In a press release Monday, the city also cited dozens of other police incidents at the warming center. But if closing the ATC was necessary for safety reasons, asked Elliott, what does that say about allowing others in the community to take on that safety risk.
“If you are really putting people first,” he said, “that just does not make sense.”
Cameron says she understands the need for safety, but like Elliott, questions why the center was closed on Saturday after the gun threat had been removed, and why it was closed on Sunday when the wind chill remained so devastating.
“I could not have that on my conscience, even as a regular tax-paying community member,” insisted Cameron, who runs the city’s largest food pantry and is also a vocal member of a loose but emerging coalition of emergency aid advocates called Aurora Rapid Response Team.
“I can at least go to bed at night knowing I did all I could to help.”
Michelle Curiel, children and families director at Wesley, who was among a large group of residents that quickly gathered coats, blankets and other supplies necessary to turn the church into a sanctuary, also questioned the city’s response.
“We had a warm empty building, so of course we would open our doors,” said Curiel. “But people can’t keep showing up at the church. We are not a warming center .. we don’t have the supplies or proper license, for one thing.”
Hesed House does have such credentials. But Jackson points out that his organization can’t be considered the city’s “second option” as a 24-hour warming center for one simple fact: “We are full.”
Jackson does credit the city for even opening a warming center, when many other communities, including those with “shelters that have waiting lists in the triple digits,” do not offer such havens.
“It’s not easy … not everybody can work in the realm we work in. It takes special people with a lot of education and skill sets to approach these situations in the correct way,” he said. “And the city does not have that budget.”

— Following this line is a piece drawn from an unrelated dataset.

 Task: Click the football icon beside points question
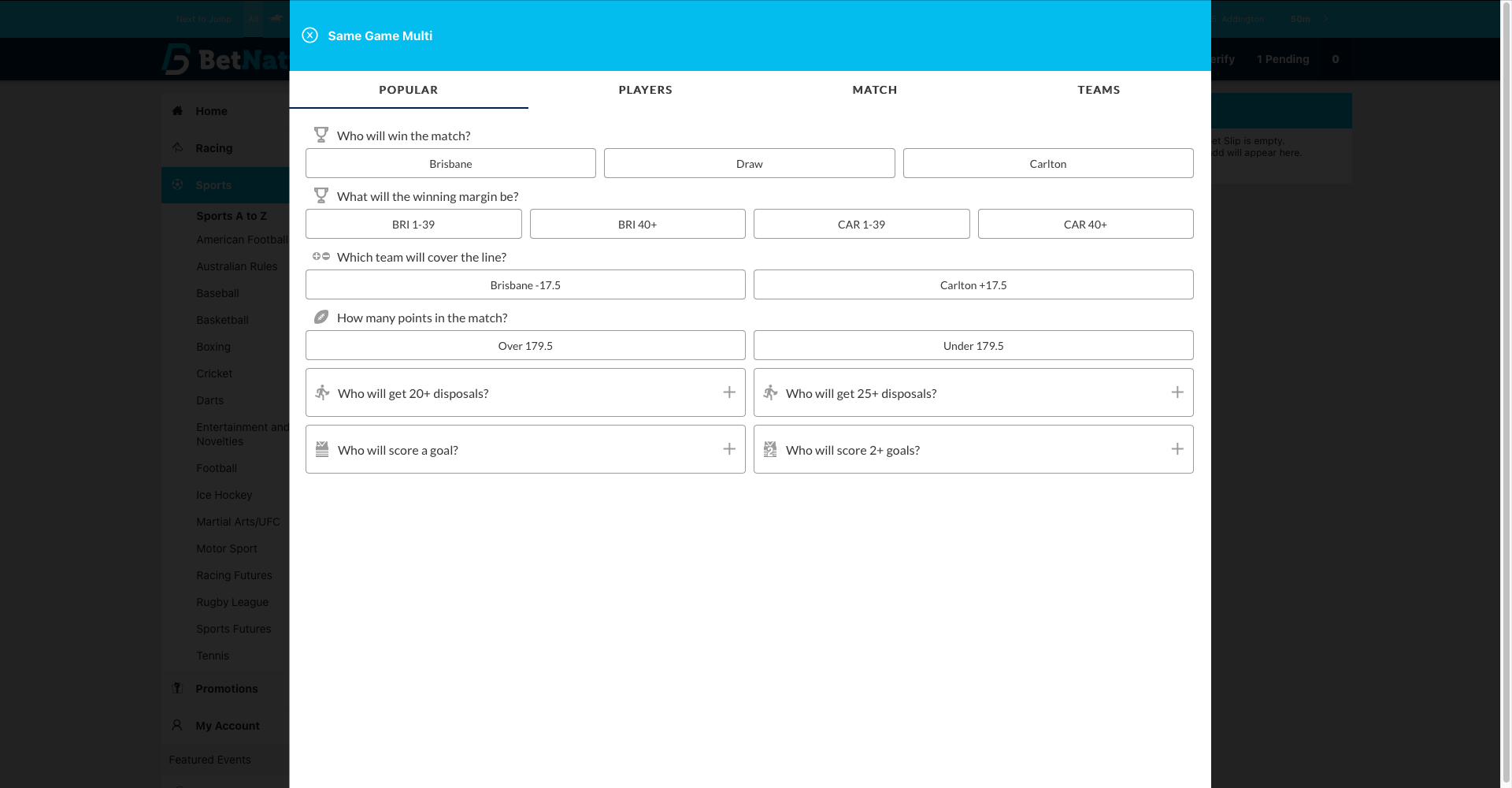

However, part of the mission of Aurora’s growing mutual aid coalition is to work with local officials on other options. Its leaders point directly to the north, citing the new warming shelter in Elgin that was approved by the city that is open every night from Dec. 1 through March 31 at First United Methodist Church as an example of what can be done.
“That’s the kind of collaboration we would like to do here, as well, so we are not always operating in crisis mode,” said Elliott.
On Tuesday afternoon, city spokesman Clayton Muhammad told me the city is looking into “additional and alternative options for temporary warming centers in the future.”
Cameron, who spent a night helping at the church shelter, recalls the guest who had a terrible headache because he’d not been able to sleep for a few days. But when he woke the next morning, “he had tears in his eyes … he was so grateful for a good night’s sleep.”
Cameron says she only got 45 minutes of slumber herself, but tips her hat to Elliott, who was on his third day with little shut-eye as he said goodbye Tuesday morning to the last guests at this very temporary church shelter.
“We are so grateful to him and the congregation,” she said, noting that a second group had also stepped up to help, but that more faith-based organizations need to get involved.
“We all need to sit down at the table and see to it that we have a better approach to next winter,” Cameron insisted.
When I caught up with Elliott again on Tuesday, he admitted that three consecutive nights of “cat-napping” were hard. While the 62-year-old musician was buoyed by the response from people who had dropped off piles of food, coats, socks, gloves, sleeping bags and other items, he also admitted to being exhausted.
“I will sleep well tonight,” not just because he will be in his own bed but because “I know we did all we could ... we helped people survive.”